3. Auto dealerships have an inventory of vehicles waiting to be sold that can be rented. Dealerships have an inventory of vehicles that sit idle most of the time. Put into service, these cars can be added to the mobility fleet and make money for the dealership. This is not a foreign concept for dealerships, as authorized dealers have long embraced offering vehicles-as-a-service through leasing programs. There’s not much difference from committing to rent a vehicle for a few years through a lease rather than by the minute or mile through a carsharing or ridesharing program.
For a dealership to adopt this business model, wireless telematics hardware will be needed to allow customers to locate the vehicles and lock or unlock the cars via a smartphone. As these aftermarket boxes and the corresponding wireless connectivity come down in price, there is a low barrier to entry to prep vehicles for a carsharing fleet.
Each fleet vehicle has the potential to earn more than $100 each day, which offers more earning potential compared to rental cars or the few hundred dollars a month for leasing the car to one private individual.
4. Auto dealerships can partner with automotive original equipment makers.
Dealerships could partner with OEMs. Using a platform like RideCell would allow the OEMs to provide business and manufacturing expertise and a national or international mobility brand. Dealerships would provide local expertise or operate the service for the OEMs like a franchise model where they share the risk and rewards.
5. The future is all about alliances.
When consumers travel, they seek continuity and seamlessness from their service providers. Alliance models, like the ones used by airlines, are key to offering this kind of easy experience.
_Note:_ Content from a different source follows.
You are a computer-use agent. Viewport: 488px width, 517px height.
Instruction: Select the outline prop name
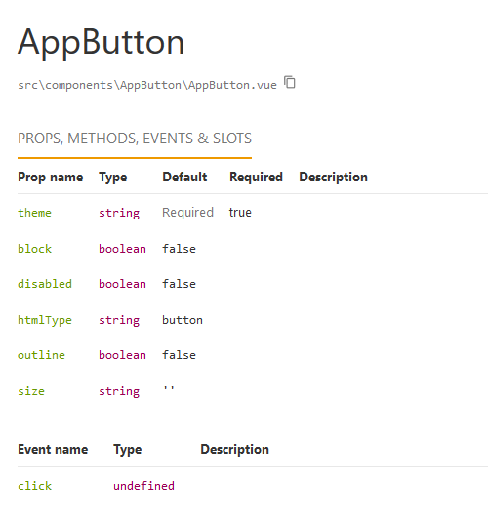tap(41, 355)
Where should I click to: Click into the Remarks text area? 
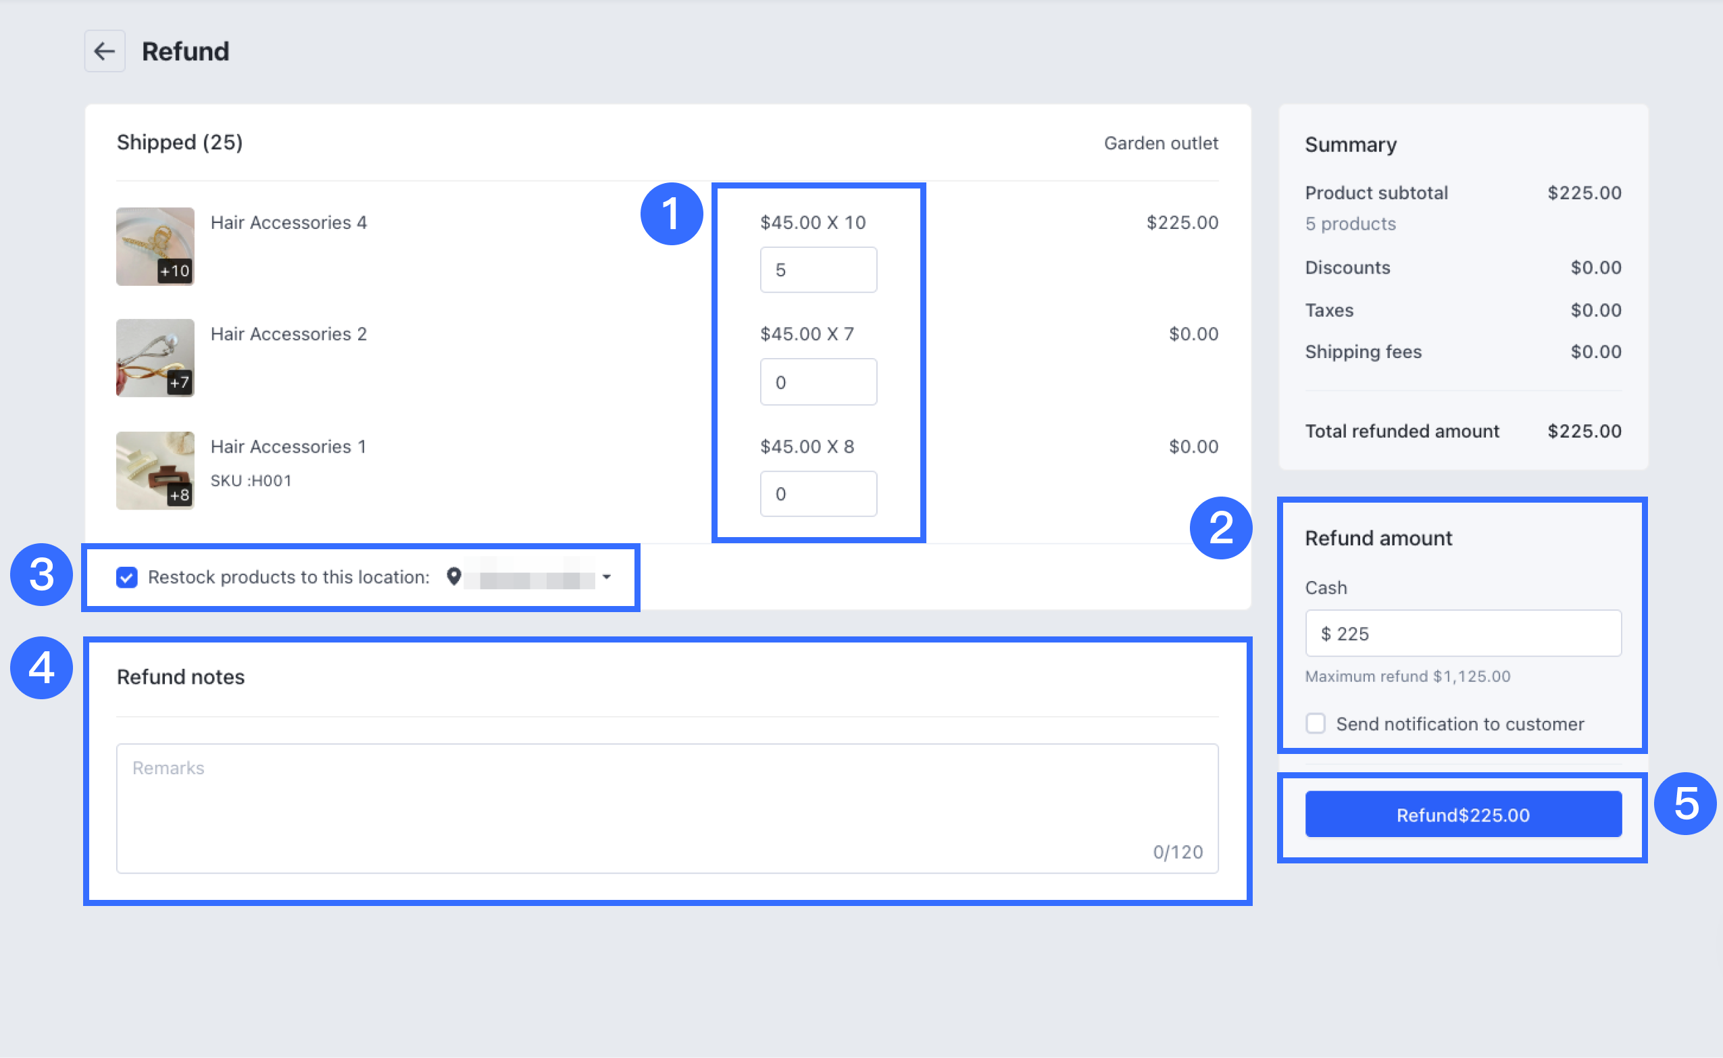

With an alliance model built into their service, dealerships would be able to let their customers use mobility services from other dealerships in other cities, eliminating the need for the customer to discover and download each city’s dealer-operated mobility service.
Within the same city, dealerships can also partner with other mobility providers. When a customer requests a car but the nearest car is a long walk or wait for the customer, the service would search for nearby cars from an alliance partner and quickly accommodate the request.
We are continuously presented with new opportunities to reap the rewards of the latest and greatest technology. Do we even remember life before the internet or our smartphones? Soon enough, we will recall personal vehicle ownership in the same way, and it will be up to dealerships to decide if they’ll come along for the ride.